Ruling out the possibility of a deficient monsoon, India Meteorological Department on Thursday said 96 per cent chances are that the rainfall this year would be normal to excess.
Releasing the second long-range forecast, IMD Director General Laxman Singh Rathore said North-west India will receive 108 per cent rainfall of the Long Period Average while central India and southern peninsula will receive 113 per cent of LPA.
The North-eastern region is expected to get 94 per cent of rainfall which is “below normal.” Anything less than 90 per cent of the LPA is termed as a “deficient” monsoon and 90-96 per cent of the LPA is rated as “below normal.”
The monsoon delivers 70% of India’s annual rainfall.
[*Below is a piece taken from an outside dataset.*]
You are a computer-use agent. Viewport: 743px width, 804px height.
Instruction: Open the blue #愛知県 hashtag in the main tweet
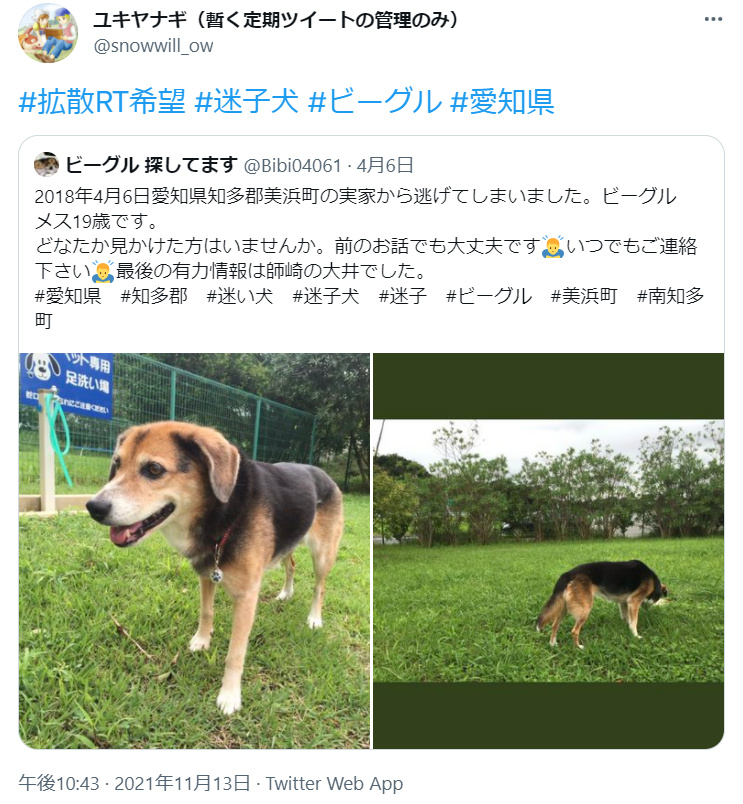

It is critical for the country’s 263 million farmers and their rice, cane, corn, cotton and soybean crops because nearly half of its farmland lacks irrigation.
Bumper rains can spur farm and economic growth and boost rural demand for gold, cars, motorcycles, refrigerators and fertiliser.
Two-thirds of India’s population depends on farming for its livelihood.
Plentiful rains could also encourage the Reserve Bank of India to cut interest rates after the Reserve Bank of India (RBI) this month eased its repo rate by 25 basis points to its lowest in more than five years.
Monsoon is considered “normal” if the LPA is between 96 and 104 per cent of the LPA. “Above normal” monsoon is between 104-110 per cent of the LPA and anything beyond 110 per cent is considered “excess.”
Due to poor monsoon in the 2015-16 crop year (July-June), 10 states have declared drought and the Centre has sanctioned about Rs. 10,000 crore by way of relief to help the farmers.